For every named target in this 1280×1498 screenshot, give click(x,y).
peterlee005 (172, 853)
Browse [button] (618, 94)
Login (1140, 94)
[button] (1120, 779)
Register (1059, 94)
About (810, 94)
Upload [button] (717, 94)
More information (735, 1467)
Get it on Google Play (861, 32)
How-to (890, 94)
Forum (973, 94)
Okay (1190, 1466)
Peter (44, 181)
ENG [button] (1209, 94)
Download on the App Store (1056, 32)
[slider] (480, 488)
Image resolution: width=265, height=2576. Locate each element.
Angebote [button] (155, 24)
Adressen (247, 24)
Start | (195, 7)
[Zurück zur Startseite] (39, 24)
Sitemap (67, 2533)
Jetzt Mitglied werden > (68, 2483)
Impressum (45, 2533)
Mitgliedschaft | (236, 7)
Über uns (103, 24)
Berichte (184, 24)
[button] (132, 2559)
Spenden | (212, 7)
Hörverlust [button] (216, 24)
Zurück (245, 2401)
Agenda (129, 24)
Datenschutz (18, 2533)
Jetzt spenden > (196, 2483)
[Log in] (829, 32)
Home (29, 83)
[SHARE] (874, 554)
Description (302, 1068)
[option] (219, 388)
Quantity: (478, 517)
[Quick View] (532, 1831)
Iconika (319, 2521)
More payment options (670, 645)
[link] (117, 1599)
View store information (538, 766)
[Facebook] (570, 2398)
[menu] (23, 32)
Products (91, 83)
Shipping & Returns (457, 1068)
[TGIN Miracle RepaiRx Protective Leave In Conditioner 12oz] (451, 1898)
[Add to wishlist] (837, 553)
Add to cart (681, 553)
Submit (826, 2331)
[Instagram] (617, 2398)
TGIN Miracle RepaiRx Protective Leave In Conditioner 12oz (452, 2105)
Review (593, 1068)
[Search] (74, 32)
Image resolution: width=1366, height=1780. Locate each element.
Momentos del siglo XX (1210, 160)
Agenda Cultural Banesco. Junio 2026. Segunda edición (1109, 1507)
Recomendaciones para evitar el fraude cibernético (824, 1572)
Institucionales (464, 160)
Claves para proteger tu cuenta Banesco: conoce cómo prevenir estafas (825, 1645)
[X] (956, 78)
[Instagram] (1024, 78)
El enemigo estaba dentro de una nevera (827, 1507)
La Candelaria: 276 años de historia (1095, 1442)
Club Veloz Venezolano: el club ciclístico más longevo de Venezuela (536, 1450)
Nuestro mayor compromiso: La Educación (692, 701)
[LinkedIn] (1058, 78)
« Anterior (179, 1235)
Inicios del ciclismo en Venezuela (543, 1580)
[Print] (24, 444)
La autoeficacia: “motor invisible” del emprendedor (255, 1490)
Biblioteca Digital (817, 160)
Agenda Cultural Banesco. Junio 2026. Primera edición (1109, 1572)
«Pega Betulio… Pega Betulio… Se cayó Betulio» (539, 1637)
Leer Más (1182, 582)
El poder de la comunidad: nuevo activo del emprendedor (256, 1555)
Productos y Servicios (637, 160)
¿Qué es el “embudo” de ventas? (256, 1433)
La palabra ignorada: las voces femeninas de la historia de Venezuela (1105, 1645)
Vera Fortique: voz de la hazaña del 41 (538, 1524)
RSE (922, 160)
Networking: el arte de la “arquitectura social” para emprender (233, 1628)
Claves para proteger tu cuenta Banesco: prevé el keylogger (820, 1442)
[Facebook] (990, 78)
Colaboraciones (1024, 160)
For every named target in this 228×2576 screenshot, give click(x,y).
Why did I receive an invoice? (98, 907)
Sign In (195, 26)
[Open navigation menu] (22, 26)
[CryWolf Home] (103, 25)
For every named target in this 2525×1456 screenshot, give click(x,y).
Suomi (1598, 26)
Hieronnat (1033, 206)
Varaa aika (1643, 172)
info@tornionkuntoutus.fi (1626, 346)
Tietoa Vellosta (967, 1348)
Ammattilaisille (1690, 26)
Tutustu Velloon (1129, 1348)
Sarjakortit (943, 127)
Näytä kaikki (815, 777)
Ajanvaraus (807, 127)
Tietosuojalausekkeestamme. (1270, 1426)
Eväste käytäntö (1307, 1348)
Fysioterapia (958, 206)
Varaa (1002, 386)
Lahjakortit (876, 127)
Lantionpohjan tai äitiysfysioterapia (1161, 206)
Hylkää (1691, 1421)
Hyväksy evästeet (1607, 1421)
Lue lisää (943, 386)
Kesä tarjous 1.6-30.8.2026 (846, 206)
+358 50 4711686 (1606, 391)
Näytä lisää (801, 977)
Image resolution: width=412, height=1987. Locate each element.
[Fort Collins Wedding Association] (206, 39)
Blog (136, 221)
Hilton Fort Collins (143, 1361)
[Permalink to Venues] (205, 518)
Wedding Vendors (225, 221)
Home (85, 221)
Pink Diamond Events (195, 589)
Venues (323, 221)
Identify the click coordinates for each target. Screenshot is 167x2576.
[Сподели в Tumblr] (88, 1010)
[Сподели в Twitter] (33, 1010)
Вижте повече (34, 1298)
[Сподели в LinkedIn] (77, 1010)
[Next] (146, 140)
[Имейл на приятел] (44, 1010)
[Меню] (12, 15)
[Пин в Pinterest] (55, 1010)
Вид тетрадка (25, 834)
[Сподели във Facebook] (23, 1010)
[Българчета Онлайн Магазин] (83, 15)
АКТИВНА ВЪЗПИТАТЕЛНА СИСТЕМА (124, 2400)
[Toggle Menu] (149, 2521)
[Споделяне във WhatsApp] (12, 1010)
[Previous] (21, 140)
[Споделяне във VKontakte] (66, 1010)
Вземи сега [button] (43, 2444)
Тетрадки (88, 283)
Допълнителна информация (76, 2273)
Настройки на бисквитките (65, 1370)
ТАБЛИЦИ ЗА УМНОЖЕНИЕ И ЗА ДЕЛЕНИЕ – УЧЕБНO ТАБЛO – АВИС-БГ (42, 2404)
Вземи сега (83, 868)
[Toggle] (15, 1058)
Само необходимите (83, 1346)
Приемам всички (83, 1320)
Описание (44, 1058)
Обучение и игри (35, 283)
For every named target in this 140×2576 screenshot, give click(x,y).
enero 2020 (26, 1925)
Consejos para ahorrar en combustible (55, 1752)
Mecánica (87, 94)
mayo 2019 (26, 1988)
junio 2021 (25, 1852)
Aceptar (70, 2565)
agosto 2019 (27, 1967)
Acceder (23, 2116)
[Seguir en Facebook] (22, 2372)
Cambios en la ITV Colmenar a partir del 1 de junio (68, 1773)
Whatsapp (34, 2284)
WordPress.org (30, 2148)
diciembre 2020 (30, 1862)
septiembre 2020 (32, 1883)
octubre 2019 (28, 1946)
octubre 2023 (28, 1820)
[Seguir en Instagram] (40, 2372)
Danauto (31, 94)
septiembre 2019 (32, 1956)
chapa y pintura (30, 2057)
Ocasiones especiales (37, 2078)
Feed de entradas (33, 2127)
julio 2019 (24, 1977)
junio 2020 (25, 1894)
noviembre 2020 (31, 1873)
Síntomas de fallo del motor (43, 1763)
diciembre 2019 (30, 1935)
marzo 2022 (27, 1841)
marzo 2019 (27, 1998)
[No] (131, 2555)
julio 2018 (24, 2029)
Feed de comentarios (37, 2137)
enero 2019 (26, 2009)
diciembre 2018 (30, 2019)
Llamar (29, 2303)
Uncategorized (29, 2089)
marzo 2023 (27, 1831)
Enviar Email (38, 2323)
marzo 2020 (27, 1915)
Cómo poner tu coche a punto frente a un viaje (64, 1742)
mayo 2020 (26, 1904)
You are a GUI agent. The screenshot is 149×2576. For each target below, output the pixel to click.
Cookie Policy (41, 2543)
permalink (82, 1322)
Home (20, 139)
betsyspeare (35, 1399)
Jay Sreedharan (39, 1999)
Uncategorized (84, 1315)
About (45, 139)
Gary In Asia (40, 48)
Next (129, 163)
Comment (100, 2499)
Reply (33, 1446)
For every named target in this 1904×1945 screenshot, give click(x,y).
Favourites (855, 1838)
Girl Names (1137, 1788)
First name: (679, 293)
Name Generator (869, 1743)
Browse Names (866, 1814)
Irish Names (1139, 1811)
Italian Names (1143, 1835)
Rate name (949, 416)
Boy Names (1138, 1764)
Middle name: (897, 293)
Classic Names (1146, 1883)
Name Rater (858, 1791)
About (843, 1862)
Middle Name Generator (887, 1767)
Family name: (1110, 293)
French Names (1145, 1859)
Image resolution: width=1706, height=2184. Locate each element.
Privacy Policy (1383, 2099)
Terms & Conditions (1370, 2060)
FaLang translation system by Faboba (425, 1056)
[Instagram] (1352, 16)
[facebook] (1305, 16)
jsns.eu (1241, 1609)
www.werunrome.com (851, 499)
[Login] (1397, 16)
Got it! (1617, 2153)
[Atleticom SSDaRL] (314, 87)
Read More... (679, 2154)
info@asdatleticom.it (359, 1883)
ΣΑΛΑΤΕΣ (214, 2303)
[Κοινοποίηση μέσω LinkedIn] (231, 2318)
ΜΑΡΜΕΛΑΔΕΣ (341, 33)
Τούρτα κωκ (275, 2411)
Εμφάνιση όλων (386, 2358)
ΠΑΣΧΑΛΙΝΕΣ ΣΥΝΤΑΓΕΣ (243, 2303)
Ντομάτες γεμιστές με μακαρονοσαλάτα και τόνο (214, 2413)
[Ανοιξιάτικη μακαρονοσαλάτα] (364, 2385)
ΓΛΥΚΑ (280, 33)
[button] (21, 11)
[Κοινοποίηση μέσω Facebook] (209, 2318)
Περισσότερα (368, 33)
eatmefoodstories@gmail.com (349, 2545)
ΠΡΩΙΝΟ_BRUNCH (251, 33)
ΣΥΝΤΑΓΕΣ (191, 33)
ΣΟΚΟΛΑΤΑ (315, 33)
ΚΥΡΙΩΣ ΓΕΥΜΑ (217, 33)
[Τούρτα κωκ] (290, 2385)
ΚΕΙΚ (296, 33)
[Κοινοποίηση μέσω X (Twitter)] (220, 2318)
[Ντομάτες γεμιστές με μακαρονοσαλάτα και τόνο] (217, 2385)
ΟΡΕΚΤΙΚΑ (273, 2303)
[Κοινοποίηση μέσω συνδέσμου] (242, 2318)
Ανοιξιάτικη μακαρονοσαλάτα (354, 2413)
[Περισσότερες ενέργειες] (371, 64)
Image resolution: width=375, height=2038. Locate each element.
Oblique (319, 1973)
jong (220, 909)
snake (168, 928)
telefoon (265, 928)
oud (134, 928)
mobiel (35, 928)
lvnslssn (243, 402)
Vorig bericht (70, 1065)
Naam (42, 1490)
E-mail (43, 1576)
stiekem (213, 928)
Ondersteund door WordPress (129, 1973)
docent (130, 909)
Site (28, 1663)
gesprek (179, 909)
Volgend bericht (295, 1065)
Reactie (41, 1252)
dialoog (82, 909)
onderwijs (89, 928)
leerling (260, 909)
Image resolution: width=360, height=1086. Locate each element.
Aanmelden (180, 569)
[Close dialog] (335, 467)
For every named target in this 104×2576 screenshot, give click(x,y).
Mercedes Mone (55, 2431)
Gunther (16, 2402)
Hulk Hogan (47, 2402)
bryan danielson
------------------------------------------------
Assigned task
Copy, with no alteration, the line that contains "lvnslssn (243, 402)" and each remaining line of the listing above.

Task output
lvnslssn (243, 402)
Vorig bericht (70, 1065)
Naam (42, 1490)
E-mail (43, 1576)
stiekem (213, 928)
Ondersteund door WordPress (129, 1973)
docent (130, 909)
Site (28, 1663)
gesprek (179, 909)
Volgend bericht (295, 1065)
Reactie (41, 1252)
dialoog (82, 909)
onderwijs (89, 928)
leerling (260, 909)
Image resolution: width=360, height=1086. Locate each element.
Aanmelden (180, 569)
[Close dialog] (335, 467)
For every named target in this 104×2576 screenshot, give click(x,y).
Mercedes Mone (55, 2431)
Gunther (16, 2402)
Hulk Hogan (47, 2402)
bryan danielson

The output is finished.